Le 18 août 2013 à 8h34

Modifié 11 avril 2021 à 2h35

Certains individus sont-ils prédisposés à intégrer une organisation terroriste ? La problématique posée par l'urgence de la lutte anti-terroriste et le rôle prépondérant des réseaux sociaux pousse à l'interrogation sur les raisons de la radicalisation, mais surtout sur le processus lui-même.  

Lutter contre le terrorisme est devenu l'une des priorités des systèmes de défense étatique. Outre les factions indépendantistes locales, ce sont aujourd'hui essentiellement les organisations terroristes islamistes qui menacent la sécurité de la plupart des pays.

Pour comprendre le phénomène de radicalisation, plusieurs études ont tenté de percer le secret de l'adhésion et du recrutement des terroristes. Scott Helstein, directeur des recherches pour le centre de lutte anti-terroriste de l'académie militaire américaine West Point, explique dans une étude parue en septembre 2012 les différentes étapes du processus de radicalisation des djihadistes.

Sensibilisation, intérêt, acceptation et mise en oeuvre

Selon Helstein, le futur terroriste doit d'abord prendre connaissance de l'idéologie radicale. L'exposition aux idées radicales a déjà été établie comme étape initiale de la radicalisation par le docteur John Horgan, directeur du centre international d'étude du terrorisme de l'université de Pennsylvanie. Il s'est notamment intéressé à la déradicalisation dans le conflit en Irlande du Nord  en déterminant une série de facteurs qui prédisposent un individu à commettre des actes terroristes (vulnérabilité émotionnelle, insatisfaction des activités courantes, sens de la victimisation, croyance en la moralité d'un engagement violent, croyance en de possibles récompenses et connections sociales à travers la violence faite à autrui). Mais surtout, Horgan adopte une approche processuelle du comportement radicaliste, reprise et développée par la suite par Helstein.

**LIGNES DE DONNÉES:**
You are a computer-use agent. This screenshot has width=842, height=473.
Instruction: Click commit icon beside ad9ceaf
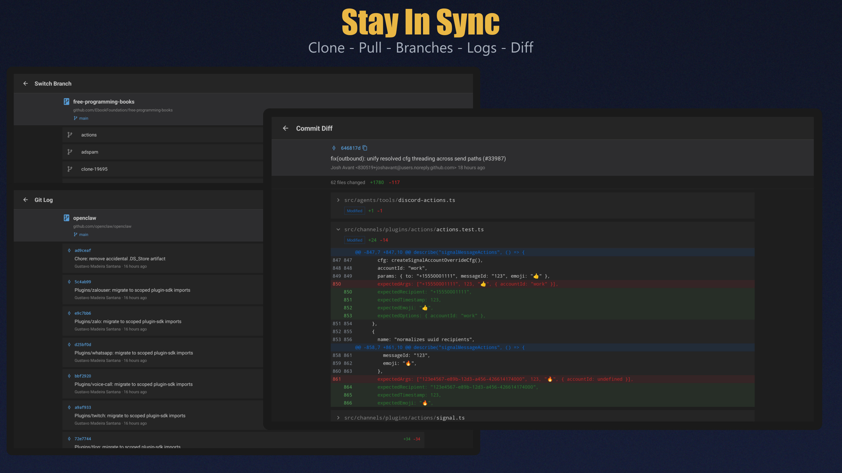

**CE QUI EST DEMANDÉ:** Pouvez-vous recopier en entier, sans la moindre modification, l'extrait sur la radicalisation terroriste ?

**RÉPONSE COMPLÈTE:**
Le 18 août 2013 à 8h34

Modifié 11 avril 2021 à 2h35

Certains individus sont-ils prédisposés à intégrer une organisation terroriste ? La problématique posée par l'urgence de la lutte anti-terroriste et le rôle prépondérant des réseaux sociaux pousse à l'interrogation sur les raisons de la radicalisation, mais surtout sur le processus lui-même.  

Lutter contre le terrorisme est devenu l'une des priorités des systèmes de défense étatique. Outre les factions indépendantistes locales, ce sont aujourd'hui essentiellement les organisations terroristes islamistes qui menacent la sécurité de la plupart des pays.

Pour comprendre le phénomène de radicalisation, plusieurs études ont tenté de percer le secret de l'adhésion et du recrutement des terroristes. Scott Helstein, directeur des recherches pour le centre de lutte anti-terroriste de l'académie militaire américaine West Point, explique dans une étude parue en septembre 2012 les différentes étapes du processus de radicalisation des djihadistes.

Sensibilisation, intérêt, acceptation et mise en oeuvre

Selon Helstein, le futur terroriste doit d'abord prendre connaissance de l'idéologie radicale. L'exposition aux idées radicales a déjà été établie comme étape initiale de la radicalisation par le docteur John Horgan, directeur du centre international d'étude du terrorisme de l'université de Pennsylvanie. Il s'est notamment intéressé à la déradicalisation dans le conflit en Irlande du Nord  en déterminant une série de facteurs qui prédisposent un individu à commettre des actes terroristes (vulnérabilité émotionnelle, insatisfaction des activités courantes, sens de la victimisation, croyance en la moralité d'un engagement violent, croyance en de possibles récompenses et connections sociales à travers la violence faite à autrui). Mais surtout, Horgan adopte une approche processuelle du comportement radicaliste, reprise et développée par la suite par Helstein.